Ignition Delay Measurements Using Drop Tests
Hypergolic propellants are designed to ignite quickly and spontaneously when the fuel and oxidizer are mixed, thus eliminating the need for an external ignition source. These propellants are used in applications where ignition must be quick and repeatable, such as RCS thrusters. However, the state-of-the art propellants (monomethylhydrazine and dinitrogen tetroxide) are both highly toxic, which makes propellant loading procedures difficult and costly. Thus, there is interest in identifying alternative hypergolic propellants which are easier to use.

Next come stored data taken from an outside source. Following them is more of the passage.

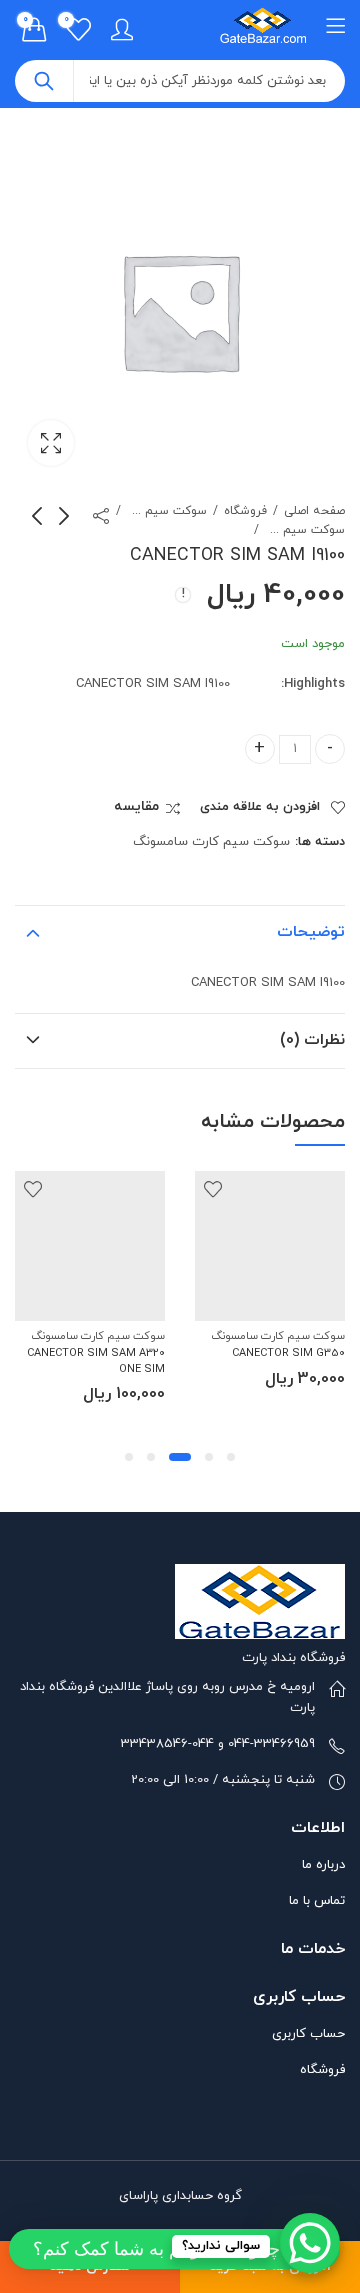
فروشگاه (245, 511)
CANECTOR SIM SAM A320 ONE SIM (96, 1360)
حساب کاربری (308, 2034)
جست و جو (44, 81)
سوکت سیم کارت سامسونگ (305, 530)
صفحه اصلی (314, 511)
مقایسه (136, 807)
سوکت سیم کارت (167, 511)
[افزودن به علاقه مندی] (213, 1189)
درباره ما (323, 1865)
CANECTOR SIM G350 (288, 1353)
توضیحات (311, 932)
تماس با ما (317, 1901)
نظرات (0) (312, 1040)
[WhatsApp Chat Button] (310, 2243)
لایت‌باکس (51, 443)
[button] (231, 1457)
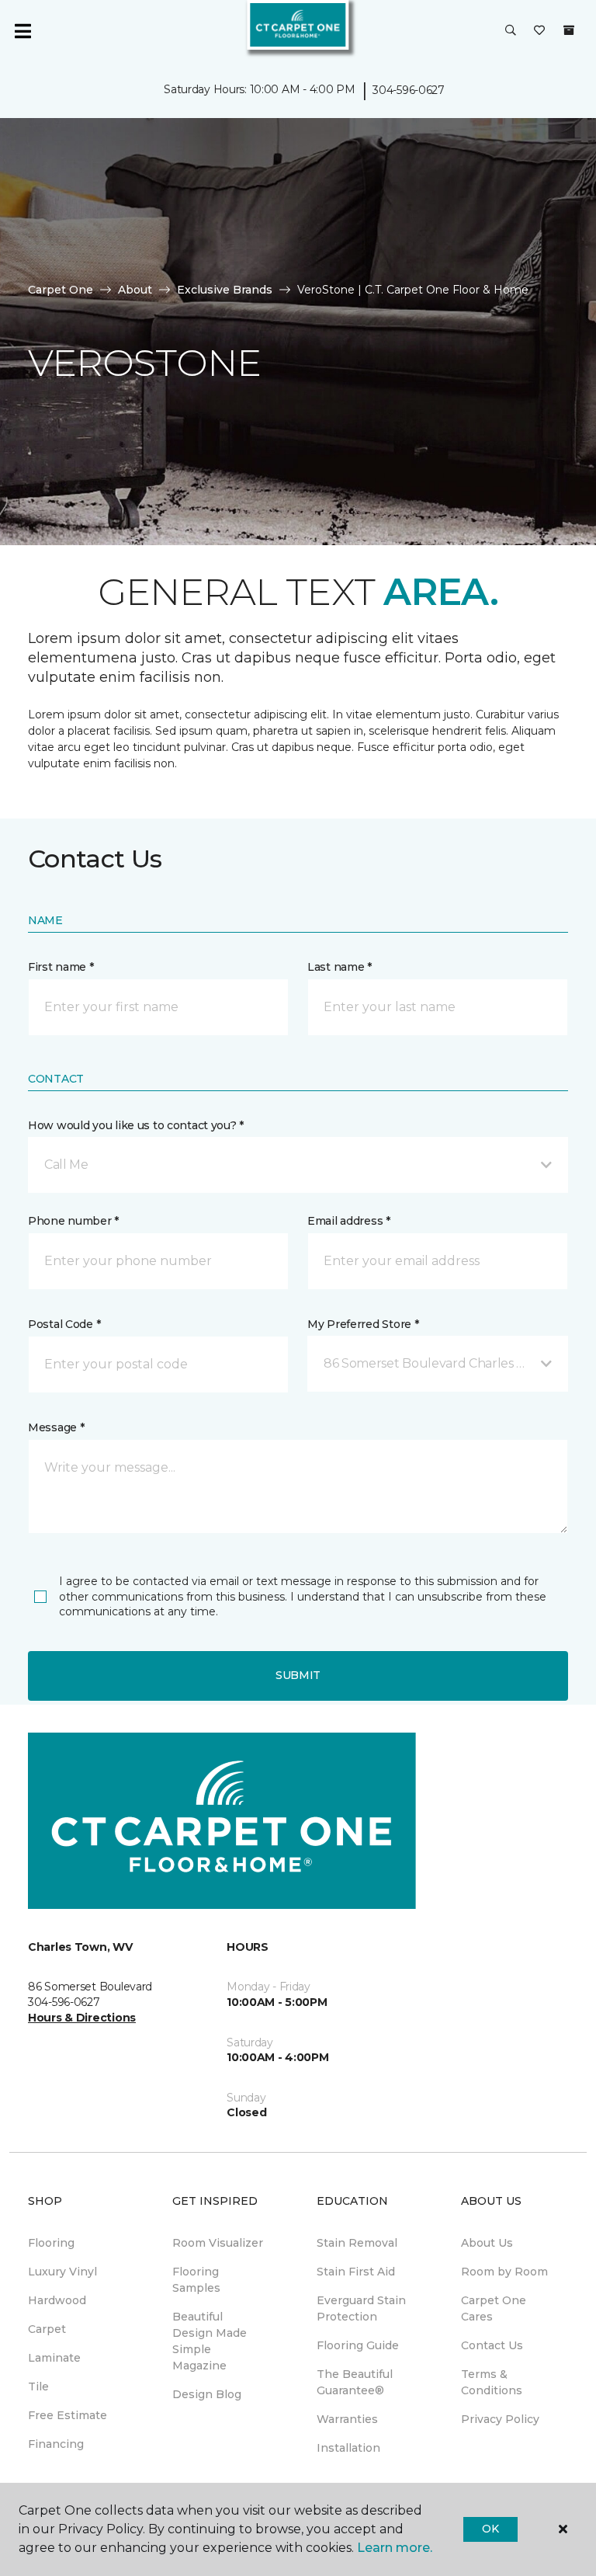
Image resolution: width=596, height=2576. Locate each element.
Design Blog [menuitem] (206, 2394)
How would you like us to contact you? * (136, 1125)
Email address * (348, 1220)
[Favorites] (539, 31)
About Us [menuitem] (487, 2243)
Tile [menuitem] (38, 2386)
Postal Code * (64, 1324)
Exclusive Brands (224, 290)
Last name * (339, 966)
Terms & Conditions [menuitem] (491, 2382)
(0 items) (568, 30)
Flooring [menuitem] (51, 2243)
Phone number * (73, 1220)
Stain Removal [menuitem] (357, 2243)
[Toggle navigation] (22, 31)
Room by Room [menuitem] (504, 2272)
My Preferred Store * (362, 1324)
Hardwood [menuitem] (57, 2300)
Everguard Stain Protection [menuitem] (361, 2308)
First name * (61, 966)
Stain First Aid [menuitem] (356, 2272)
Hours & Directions (82, 2018)
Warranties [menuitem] (347, 2419)
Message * (56, 1427)
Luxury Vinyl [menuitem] (62, 2272)
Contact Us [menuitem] (492, 2345)
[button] (510, 31)
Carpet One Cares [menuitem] (493, 2308)
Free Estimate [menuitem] (67, 2415)
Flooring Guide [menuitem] (358, 2345)
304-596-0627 (408, 90)
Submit (298, 1675)
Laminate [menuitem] (54, 2358)
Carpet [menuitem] (47, 2329)
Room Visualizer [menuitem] (217, 2243)
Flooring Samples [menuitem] (196, 2280)
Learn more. (394, 2547)
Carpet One (60, 290)
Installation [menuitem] (348, 2448)
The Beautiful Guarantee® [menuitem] (355, 2382)
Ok (490, 2529)
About (135, 290)
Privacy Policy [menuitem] (500, 2419)
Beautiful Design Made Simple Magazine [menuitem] (209, 2341)
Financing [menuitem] (56, 2444)
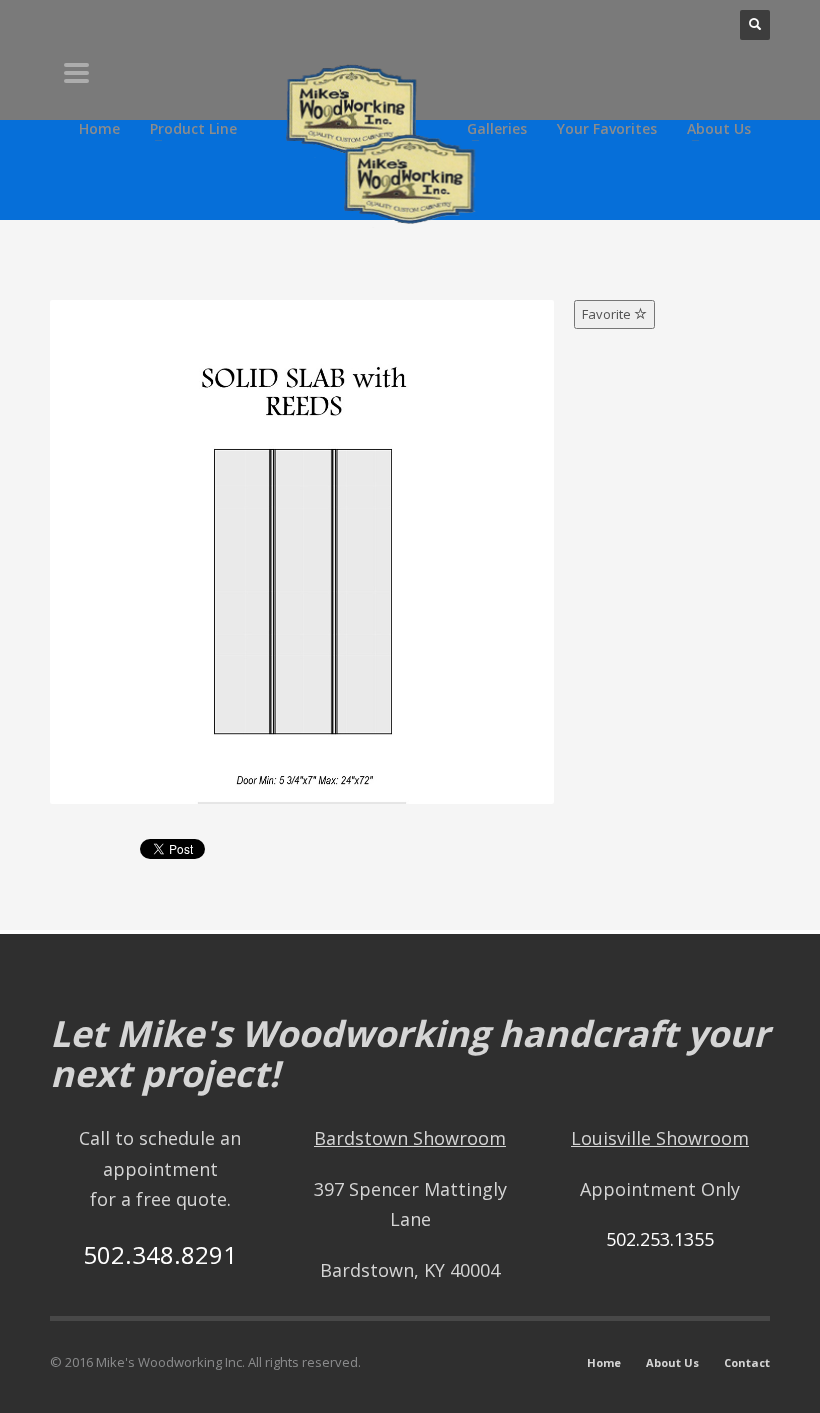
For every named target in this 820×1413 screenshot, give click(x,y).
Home (604, 1362)
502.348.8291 (160, 1254)
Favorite (608, 314)
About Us (672, 1362)
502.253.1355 (660, 1239)
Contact (747, 1362)
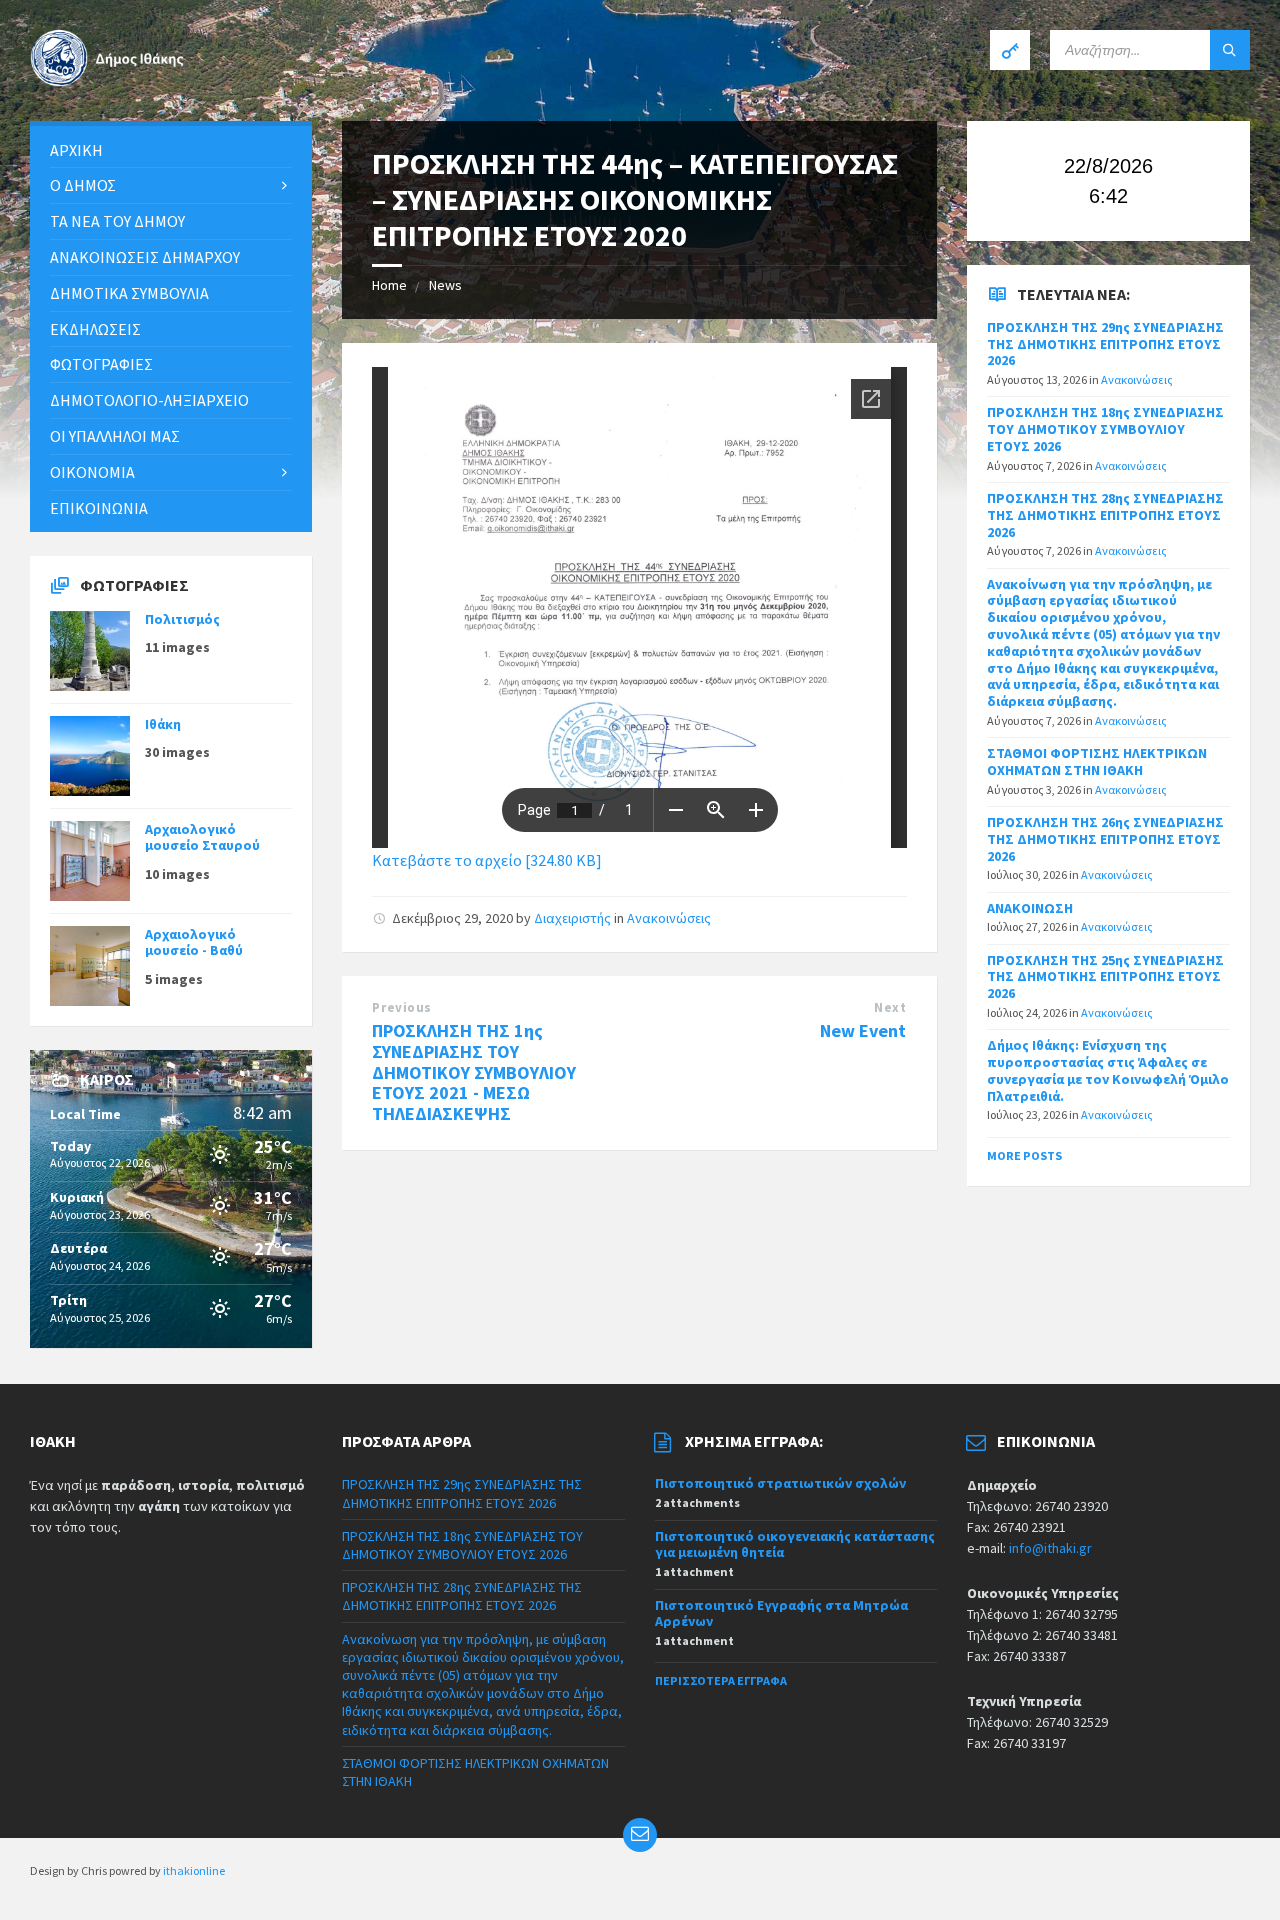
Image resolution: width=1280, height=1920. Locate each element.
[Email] (640, 1835)
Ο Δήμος (83, 185)
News (445, 285)
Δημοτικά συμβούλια (129, 293)
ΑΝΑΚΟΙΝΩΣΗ (1030, 908)
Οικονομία (92, 472)
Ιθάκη (163, 724)
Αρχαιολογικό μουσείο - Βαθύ (194, 942)
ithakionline (194, 1870)
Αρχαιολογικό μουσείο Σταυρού (202, 837)
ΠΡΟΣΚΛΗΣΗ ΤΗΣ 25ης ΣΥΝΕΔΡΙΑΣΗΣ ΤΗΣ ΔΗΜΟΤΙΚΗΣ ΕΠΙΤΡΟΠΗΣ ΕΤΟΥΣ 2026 (1105, 977)
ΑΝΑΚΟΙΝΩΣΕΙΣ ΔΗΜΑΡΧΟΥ (145, 257)
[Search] (1230, 50)
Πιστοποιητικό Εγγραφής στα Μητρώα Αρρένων (781, 1613)
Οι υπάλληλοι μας (115, 436)
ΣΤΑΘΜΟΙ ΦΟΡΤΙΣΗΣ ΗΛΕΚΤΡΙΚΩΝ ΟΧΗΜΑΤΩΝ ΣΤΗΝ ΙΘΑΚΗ (1097, 761)
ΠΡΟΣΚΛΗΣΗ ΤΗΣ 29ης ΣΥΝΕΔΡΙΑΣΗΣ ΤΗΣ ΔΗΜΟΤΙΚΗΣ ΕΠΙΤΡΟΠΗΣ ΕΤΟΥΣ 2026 (1105, 344)
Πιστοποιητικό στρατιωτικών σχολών (780, 1483)
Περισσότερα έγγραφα (721, 1680)
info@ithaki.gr (1050, 1548)
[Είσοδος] (1010, 50)
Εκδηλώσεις (95, 329)
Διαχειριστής (572, 918)
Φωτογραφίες (101, 364)
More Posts (1024, 1155)
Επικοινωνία (99, 508)
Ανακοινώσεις (669, 918)
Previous (401, 1007)
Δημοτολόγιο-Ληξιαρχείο (149, 400)
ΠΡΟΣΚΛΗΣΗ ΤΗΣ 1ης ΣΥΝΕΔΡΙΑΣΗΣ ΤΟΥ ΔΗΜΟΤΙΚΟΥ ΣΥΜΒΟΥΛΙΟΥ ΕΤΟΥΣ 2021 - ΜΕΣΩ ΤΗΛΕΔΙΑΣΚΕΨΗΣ (474, 1072)
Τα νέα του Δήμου (117, 221)
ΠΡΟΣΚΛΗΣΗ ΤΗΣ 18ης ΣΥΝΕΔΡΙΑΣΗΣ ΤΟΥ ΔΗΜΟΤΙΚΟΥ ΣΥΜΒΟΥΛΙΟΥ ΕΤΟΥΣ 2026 (1105, 429)
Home (389, 285)
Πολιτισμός (182, 619)
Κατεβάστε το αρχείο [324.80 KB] (487, 860)
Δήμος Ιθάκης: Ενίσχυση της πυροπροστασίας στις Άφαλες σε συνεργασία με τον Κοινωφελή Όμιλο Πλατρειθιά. (1108, 1070)
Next (890, 1007)
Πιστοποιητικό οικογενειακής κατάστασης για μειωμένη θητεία (795, 1544)
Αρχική (76, 150)
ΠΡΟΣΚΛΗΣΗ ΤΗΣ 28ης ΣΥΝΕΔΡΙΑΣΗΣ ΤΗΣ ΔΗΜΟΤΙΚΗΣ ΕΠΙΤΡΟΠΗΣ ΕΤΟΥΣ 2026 (1105, 515)
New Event (863, 1030)
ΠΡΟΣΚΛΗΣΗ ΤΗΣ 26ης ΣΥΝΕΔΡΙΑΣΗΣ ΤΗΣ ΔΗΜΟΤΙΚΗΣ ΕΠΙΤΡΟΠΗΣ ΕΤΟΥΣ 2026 (1105, 839)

The most commonly used technique for screening potential hypergolic fuel candidates is a ''drop test''. In these tests, a droplet of fuel or oxidizer is allowed to fall into a small pool of the other propellant. This test is recorded using a high speed camera and the ignition delay is defined as the time between initial contact between the two propellants and first emission of light from a flame. A feasible hypergolic propellant combination should have an ignition delay below 5 ms. While drop tests are useful for screening whether a given propellant combination is able to ignite quickly, they are poor approximations of conditions in thrusters, and thus actual optimized performance in a real thruster may differ from drop test behavior.
In this lab, research on novel hypergolic propellants primarily focuses on identifying new fuels hypergolic with one of two oxidizers: dinitrogen tetroxide or hydrogen peroxide. Dinitrogen tetroxide has the advantage of being easier to store and widely used, while hydrogen peroxide is significantly less toxic. Other oxidizers, such as concentrated nitric acid, are also studied occiasionally. It is important to note that sometimes these drop tests can result in interesting spectacles.
For various projects, it has occasionally been of interest to control the conditions at which drop tests occur. Test stands which control temperature, pressure, and atmospheric composition have been developed. Additional existing infrastructure include a streak camera which allows fast, time-resolved emission spectroscopy.